Shiyar Ali, the representative in Sweden of the PYD-led government of the Autonomous Administration of North and East Syria, told DN that his first thought on reading the agreement was that Sweden was “bowing down before a dictator”. 

“I think of all the journalists and elected MPs who are now sitting imprisoned in Turkey, where there’s no respect for human rights,” he said. “Turkey is an occupying power in Syria, so making this agreement with Erdogan does not feel right. It feels worrying.”

Worrying vagueness 

Ali said that the agreement was worryingly vague on how the extraditions from Sweden, and intelligence coordination between the two countries would work. 

“Who is a terrorist? Who decides? Which laws and rules apply?” he complained. “That part of the agreement is extremely unclear. There are no details, and that makes one worried.” 

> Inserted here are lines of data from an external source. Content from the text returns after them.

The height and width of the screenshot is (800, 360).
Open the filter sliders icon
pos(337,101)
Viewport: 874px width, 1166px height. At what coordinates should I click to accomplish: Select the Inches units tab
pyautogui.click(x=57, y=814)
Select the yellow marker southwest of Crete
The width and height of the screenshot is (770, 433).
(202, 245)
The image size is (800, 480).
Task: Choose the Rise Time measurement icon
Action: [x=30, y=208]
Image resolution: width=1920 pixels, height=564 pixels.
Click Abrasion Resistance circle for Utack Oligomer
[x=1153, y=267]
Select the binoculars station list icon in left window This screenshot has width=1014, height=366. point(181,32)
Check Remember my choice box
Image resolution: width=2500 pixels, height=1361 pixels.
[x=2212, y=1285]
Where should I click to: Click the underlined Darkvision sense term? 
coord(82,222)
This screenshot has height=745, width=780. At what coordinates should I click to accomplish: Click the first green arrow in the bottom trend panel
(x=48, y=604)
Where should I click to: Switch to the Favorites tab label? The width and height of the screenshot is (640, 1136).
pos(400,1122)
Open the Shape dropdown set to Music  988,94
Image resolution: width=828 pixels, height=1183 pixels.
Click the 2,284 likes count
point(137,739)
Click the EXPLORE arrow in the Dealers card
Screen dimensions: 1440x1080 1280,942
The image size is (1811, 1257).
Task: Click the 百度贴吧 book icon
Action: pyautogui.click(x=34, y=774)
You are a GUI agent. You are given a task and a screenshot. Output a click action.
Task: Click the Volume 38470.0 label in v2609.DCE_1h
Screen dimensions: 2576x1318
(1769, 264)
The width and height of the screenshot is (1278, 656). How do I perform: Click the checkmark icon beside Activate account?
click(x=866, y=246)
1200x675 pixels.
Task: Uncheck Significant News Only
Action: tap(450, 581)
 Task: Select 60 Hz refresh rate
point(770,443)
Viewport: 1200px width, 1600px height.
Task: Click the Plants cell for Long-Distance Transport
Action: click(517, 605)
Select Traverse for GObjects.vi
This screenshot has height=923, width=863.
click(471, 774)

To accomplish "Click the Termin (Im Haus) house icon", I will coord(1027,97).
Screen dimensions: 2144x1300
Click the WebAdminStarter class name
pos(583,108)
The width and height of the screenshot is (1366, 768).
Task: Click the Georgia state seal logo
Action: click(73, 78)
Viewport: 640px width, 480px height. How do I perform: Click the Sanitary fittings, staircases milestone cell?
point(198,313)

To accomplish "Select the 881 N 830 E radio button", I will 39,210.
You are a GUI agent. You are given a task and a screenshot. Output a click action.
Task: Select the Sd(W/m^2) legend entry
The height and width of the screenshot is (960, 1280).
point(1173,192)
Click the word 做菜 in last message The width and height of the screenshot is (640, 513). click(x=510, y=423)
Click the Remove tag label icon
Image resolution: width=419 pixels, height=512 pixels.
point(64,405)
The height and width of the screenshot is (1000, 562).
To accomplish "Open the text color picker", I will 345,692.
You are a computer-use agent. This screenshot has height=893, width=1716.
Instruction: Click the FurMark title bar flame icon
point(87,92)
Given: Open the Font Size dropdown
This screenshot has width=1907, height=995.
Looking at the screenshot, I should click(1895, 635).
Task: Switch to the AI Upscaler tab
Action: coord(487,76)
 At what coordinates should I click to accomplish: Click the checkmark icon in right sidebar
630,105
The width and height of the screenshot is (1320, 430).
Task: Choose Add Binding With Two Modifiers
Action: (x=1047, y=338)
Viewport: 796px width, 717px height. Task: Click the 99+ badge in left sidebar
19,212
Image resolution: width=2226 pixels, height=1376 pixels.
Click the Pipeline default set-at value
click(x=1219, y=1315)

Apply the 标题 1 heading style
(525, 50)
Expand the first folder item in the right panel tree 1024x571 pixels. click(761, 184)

He pointed out that Turkey’s President Recep Tayyip Erdogan, tended to describe almost any of his political opponents, particularly those from a Kurdish background as “terrorists”.  “Where does the border lie. Erdogan calls everyone terrorists,” he said. 

Yekbun Alp pointed out that she was one of the five Swedish Kurds accused by name in the Turkiye Gazetesi newspaper for cooperating with the PKK, a group that Sweden, as well as Turkey classes as a terrorist organisation. 

“In my work, I have stood up for democracy and human rights and been a voice for the Kurdish people,” she said. “And that makes Turkey uncomfortable, so they call me a terrorist, so if that’s what they mean by terrorist, then I’m proud of it. But I’ve never supported violence or terrorism. I believe in peaceful dialogue.” 

The journalist Levent Kenez said he was not surprised that he had been accused by Turkey as being a terrorist. 

“Erdogan describes all opposition as terrorists,” he said. 

Most do not fear being extradited 
Neither Ali nor Alp, nor the Turkish dissidents and journalists who have been subjected to extradition requests from Turkey, seemed to fear that Sweden would end up sending them to Turkey. 
Ali told TT that the risk was “extremely minimal” that he would be hit by by an extradition request under the agreement, but he said that it had anyway returned the feeling of insecurity he had before he left Syria to come to Sweden 32 years ago. “I’ve got that feeling again, and I think that is unpleasant.” 
Ragip Zarakolu, a Turkish human rights activist and publisher living in Sweden, told SVT that the agreement should be seen as “a kind of harassment” of dissident Turks and Kurds, aimed at “damaging the peaceful life of dissidents who live outside of Turkey”. 
Kenez, whose extradition Sweden’s Supreme Court turned down last year, told SVT that he did not see Sweden as more likely to extradite him now. “I’m a journalist,” he said. “And that’s not a crime.”